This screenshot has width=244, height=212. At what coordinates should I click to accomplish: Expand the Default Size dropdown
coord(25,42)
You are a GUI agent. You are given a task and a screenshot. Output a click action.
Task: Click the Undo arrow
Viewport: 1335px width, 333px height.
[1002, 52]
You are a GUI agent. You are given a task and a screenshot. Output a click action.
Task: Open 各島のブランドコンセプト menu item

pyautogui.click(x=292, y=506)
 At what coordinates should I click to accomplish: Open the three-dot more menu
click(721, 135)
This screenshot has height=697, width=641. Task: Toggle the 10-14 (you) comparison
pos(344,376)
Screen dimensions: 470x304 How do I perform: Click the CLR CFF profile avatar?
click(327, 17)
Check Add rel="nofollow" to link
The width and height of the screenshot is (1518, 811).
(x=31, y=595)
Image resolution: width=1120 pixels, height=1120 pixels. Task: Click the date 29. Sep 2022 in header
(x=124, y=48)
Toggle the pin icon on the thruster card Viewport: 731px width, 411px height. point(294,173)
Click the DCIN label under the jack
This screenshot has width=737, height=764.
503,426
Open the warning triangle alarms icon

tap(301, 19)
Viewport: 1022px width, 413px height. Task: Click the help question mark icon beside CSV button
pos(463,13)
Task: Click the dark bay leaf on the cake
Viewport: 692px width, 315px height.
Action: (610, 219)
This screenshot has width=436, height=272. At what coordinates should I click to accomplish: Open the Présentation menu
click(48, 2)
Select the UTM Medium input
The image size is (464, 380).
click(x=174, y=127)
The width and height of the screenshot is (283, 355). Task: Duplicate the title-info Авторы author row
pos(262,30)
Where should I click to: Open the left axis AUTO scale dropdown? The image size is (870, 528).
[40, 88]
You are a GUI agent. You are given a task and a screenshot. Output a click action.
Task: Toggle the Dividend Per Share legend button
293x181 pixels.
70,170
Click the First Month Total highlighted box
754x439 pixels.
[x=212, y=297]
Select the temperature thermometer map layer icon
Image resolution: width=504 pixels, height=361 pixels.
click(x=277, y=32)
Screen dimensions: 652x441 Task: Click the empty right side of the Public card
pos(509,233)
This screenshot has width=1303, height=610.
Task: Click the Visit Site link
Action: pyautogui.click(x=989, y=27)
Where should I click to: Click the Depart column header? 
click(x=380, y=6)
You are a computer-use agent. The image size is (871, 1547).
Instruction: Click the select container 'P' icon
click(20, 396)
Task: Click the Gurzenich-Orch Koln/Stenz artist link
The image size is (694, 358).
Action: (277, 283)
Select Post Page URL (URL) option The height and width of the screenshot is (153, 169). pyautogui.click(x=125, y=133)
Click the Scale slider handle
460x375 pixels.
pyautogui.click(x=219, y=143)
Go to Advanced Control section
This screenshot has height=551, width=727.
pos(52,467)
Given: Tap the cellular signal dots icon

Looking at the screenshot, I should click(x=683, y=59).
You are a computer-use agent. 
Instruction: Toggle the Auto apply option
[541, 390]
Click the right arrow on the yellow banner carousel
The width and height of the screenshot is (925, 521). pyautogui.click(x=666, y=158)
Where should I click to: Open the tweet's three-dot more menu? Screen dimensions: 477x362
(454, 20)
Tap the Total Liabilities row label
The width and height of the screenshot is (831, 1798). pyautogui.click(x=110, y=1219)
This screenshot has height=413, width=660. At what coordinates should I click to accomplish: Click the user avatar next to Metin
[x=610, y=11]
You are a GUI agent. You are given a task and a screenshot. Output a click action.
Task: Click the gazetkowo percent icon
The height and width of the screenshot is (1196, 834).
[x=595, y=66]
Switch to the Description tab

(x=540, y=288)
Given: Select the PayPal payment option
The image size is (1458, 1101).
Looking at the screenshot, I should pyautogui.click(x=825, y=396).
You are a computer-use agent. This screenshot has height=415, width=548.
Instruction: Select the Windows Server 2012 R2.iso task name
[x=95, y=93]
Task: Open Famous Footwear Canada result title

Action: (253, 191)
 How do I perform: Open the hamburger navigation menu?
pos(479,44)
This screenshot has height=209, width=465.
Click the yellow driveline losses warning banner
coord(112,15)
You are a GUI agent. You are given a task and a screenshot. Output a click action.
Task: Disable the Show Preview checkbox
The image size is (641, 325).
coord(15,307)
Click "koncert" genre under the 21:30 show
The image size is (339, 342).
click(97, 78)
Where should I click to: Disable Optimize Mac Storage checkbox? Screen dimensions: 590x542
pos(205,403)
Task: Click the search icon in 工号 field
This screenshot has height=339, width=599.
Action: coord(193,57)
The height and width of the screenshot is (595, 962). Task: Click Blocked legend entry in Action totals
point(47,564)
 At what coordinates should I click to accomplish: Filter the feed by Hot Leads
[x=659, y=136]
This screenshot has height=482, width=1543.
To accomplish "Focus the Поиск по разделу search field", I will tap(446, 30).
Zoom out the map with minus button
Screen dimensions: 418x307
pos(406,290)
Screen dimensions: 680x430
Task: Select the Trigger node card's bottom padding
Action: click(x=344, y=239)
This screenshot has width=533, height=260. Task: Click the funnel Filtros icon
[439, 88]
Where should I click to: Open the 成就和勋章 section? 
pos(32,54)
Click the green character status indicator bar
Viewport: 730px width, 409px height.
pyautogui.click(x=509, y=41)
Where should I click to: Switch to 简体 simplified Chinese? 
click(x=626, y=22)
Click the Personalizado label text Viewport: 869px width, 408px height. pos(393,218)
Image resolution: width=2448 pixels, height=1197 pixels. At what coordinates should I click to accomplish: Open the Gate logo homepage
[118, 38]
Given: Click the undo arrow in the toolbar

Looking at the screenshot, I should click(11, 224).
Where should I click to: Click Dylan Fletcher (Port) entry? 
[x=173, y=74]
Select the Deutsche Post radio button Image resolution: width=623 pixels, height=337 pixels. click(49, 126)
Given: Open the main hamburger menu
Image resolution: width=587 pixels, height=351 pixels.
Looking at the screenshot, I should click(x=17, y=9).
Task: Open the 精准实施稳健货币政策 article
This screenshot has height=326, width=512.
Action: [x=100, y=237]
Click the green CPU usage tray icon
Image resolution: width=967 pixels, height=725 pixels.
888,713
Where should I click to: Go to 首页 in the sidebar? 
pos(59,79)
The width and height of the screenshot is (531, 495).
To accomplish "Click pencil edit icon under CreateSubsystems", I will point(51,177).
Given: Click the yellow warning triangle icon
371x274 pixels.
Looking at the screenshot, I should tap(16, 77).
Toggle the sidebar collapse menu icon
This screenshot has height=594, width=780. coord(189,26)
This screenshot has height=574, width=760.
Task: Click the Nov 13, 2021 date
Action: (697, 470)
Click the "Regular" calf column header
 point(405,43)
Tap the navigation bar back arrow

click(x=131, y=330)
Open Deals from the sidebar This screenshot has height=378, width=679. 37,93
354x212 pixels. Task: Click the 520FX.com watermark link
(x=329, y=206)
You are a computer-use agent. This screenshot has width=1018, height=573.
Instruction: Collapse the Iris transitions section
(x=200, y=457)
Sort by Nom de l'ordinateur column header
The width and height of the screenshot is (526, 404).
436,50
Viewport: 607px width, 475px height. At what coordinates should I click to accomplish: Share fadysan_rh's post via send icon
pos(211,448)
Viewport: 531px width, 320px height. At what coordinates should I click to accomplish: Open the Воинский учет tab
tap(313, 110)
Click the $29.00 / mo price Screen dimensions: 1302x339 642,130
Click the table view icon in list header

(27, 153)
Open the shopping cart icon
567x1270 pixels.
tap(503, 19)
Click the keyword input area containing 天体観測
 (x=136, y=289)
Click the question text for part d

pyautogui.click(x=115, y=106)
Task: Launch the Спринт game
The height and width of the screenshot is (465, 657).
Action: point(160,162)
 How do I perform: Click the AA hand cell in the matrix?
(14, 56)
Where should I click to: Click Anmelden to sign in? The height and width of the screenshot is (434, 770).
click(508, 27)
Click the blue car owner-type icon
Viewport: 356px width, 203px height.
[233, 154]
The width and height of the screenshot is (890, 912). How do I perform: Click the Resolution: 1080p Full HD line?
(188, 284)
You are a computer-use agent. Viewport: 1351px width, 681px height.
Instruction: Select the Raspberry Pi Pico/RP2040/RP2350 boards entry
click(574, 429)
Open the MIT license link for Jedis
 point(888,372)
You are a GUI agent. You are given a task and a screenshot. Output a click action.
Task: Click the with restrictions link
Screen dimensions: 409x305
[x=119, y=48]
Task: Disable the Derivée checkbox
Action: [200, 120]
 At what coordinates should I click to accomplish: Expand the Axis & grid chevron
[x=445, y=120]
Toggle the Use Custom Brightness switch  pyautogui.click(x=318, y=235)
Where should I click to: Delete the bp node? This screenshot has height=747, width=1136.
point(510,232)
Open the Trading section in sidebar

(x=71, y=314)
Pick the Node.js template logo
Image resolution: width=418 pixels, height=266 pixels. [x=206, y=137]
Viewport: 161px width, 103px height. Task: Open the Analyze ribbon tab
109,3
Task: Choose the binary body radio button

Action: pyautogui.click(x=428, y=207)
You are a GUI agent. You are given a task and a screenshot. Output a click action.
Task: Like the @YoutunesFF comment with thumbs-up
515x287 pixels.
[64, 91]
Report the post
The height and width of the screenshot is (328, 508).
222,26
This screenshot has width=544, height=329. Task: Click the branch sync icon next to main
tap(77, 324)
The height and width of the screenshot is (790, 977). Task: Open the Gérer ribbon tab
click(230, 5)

++++++++++++++++++++

The string "computer" marks the lines to copy; report each of them from the data above.

You are a computer-use agent. The image size is (871, 1547).
You are a computer-use agent. 
You are a computer-use agent. This screenshot has height=415, width=548.
You are a computer-use agent. This screenshot has width=1018, height=573.
You are a computer-use agent. Viewport: 1351px width, 681px height.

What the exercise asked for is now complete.